Acquiring plenty of experience with disabled youth is essential for becoming a resource teacher. During your schooling, request field practicum placements in resource rooms or special education classrooms to focus your teaching skills. All CAEP-accredited programs will have a student teaching semester where you could work under a resource teacher. Working for your college’s tutoring center may also help prepare you. At graduation, you’ll have the qualifications to sit for initial certification. Requirements vary by state, but you likely must pass Praxis exams, certify your bachelor’s degree, and submit to background checks. Once you’re licensed, you can begin applying for resource teaching jobs. You may have to begin as a substitute teacher or teacher’s aide to facilitate promotion. New resource teachers benefit from mentoring programs to learn from more experienced colleagues. You should also consider becoming board certified in one of 25 areas by the National Board for Professional Teaching Standards (NBPTS).
Children with disabilities are becoming more prevalent in United States classrooms thanks to better diagnostics and attention on intervention. It’s estimated that 2.8 million school-aged children have at least one disability nationwide. Increasing demand is stressing the already taxed special education field.
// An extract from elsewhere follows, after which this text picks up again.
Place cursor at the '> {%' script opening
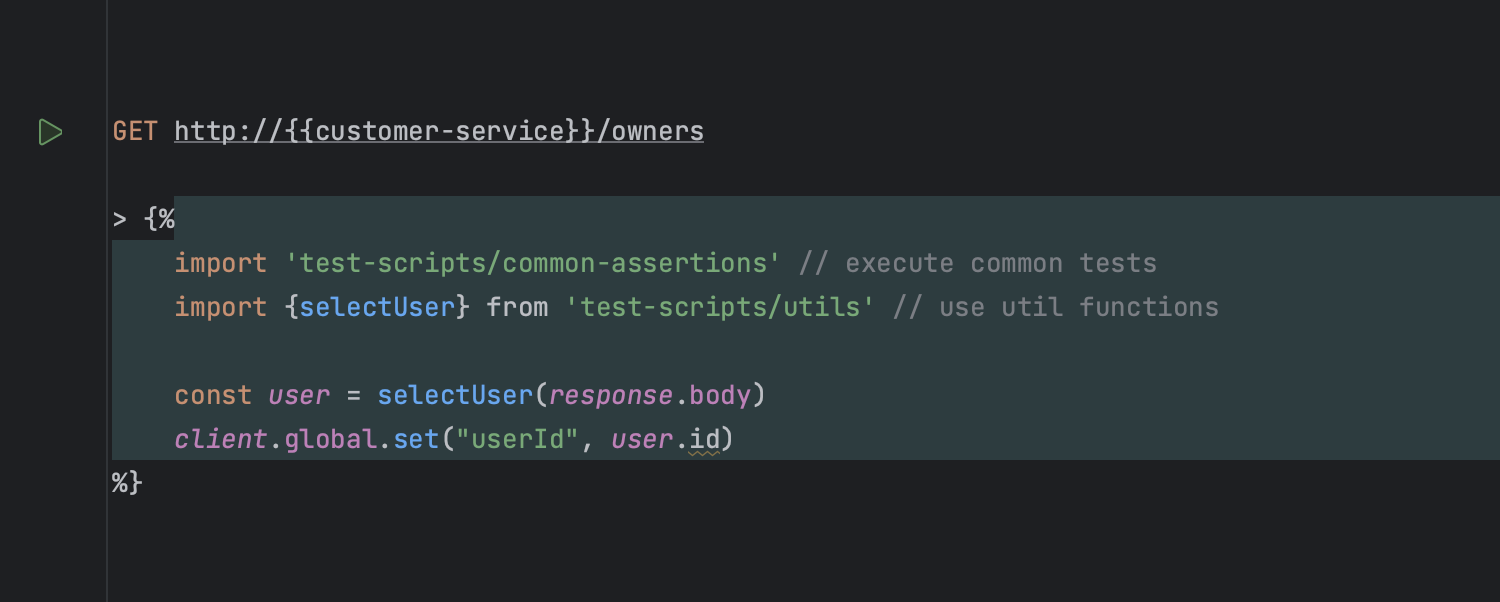 pos(143,219)
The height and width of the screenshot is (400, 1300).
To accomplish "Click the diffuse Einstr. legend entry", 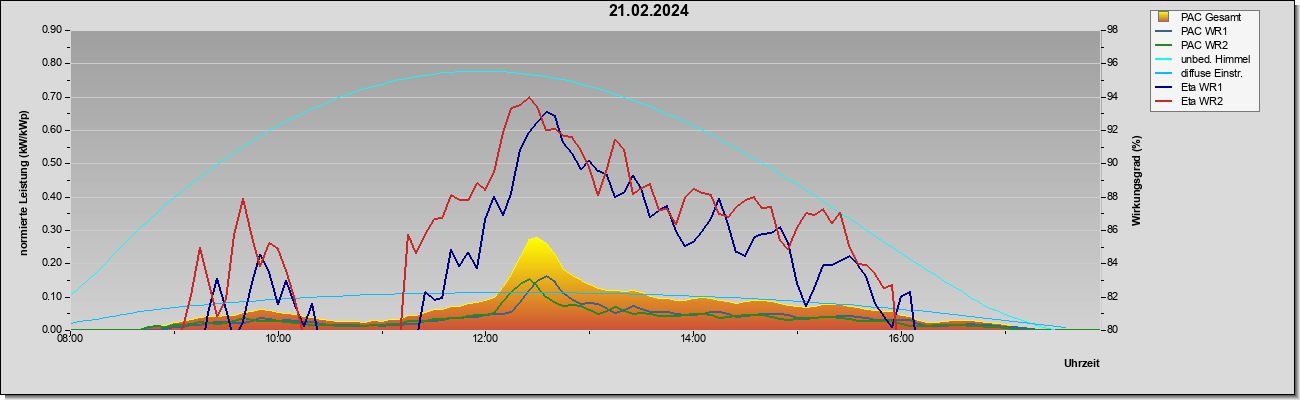I will [x=1202, y=73].
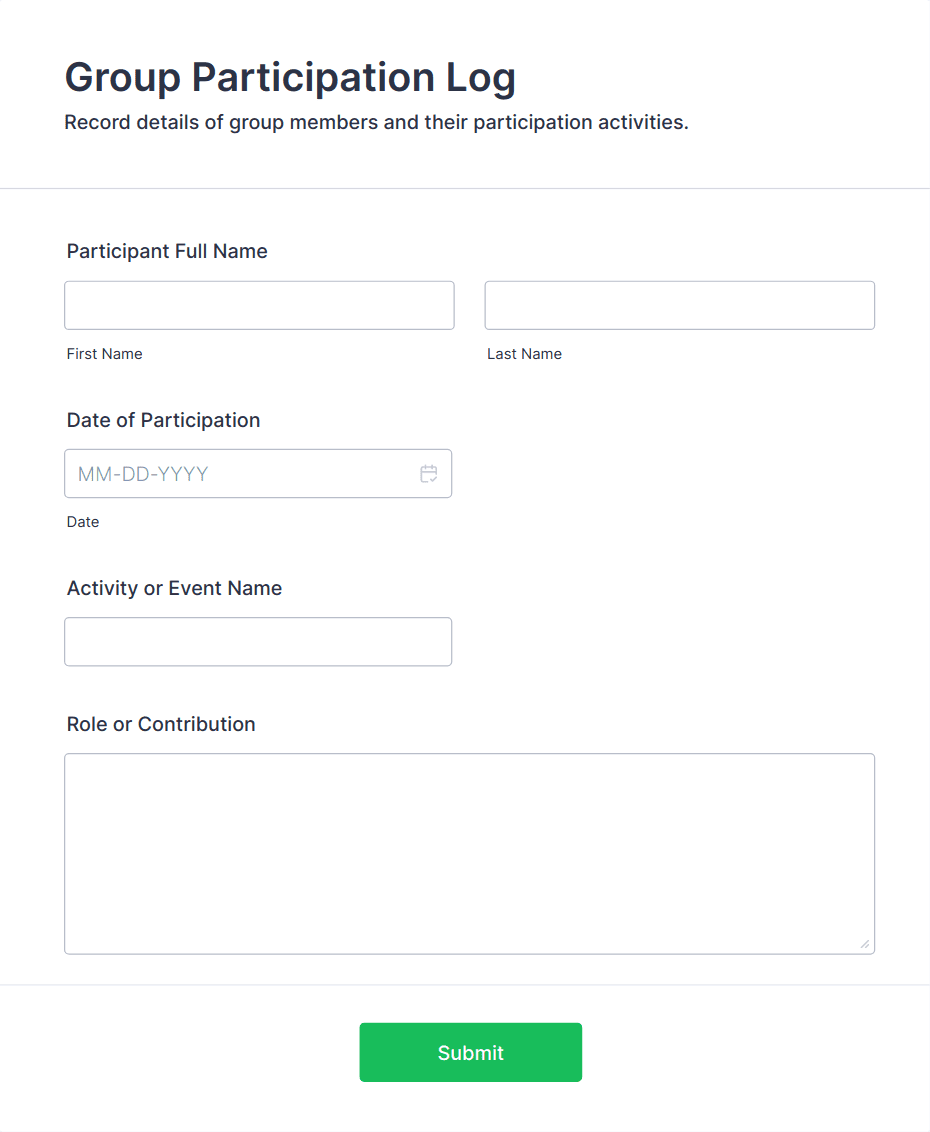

The HECSE reports that 98 percent of America’s school districts report teacher shortages in special education, including resource rooms. More than 45,500 special educators aren’t even qualified enough for their positions. Therefore, the job outlook is favorable for licensed resource teachers with special education jobs expected to keep growing by 6 percent through 2024. Openings can be found in public, private, parochial, and charter schools as well as educational support services.
Resource teachers play a prominent role in giving the extra support some youth require to master tricky content. Some may co-teach with general education teachers, but the majority of their day is spent in fully equipped resource rooms. Here resource teachers can devote special attention on assignments or tests that PreK-12 students are struggling to complete alone. If you become a resource teacher, you’ll potentially impact hundreds of students and better their chances of succeeding in the classroom.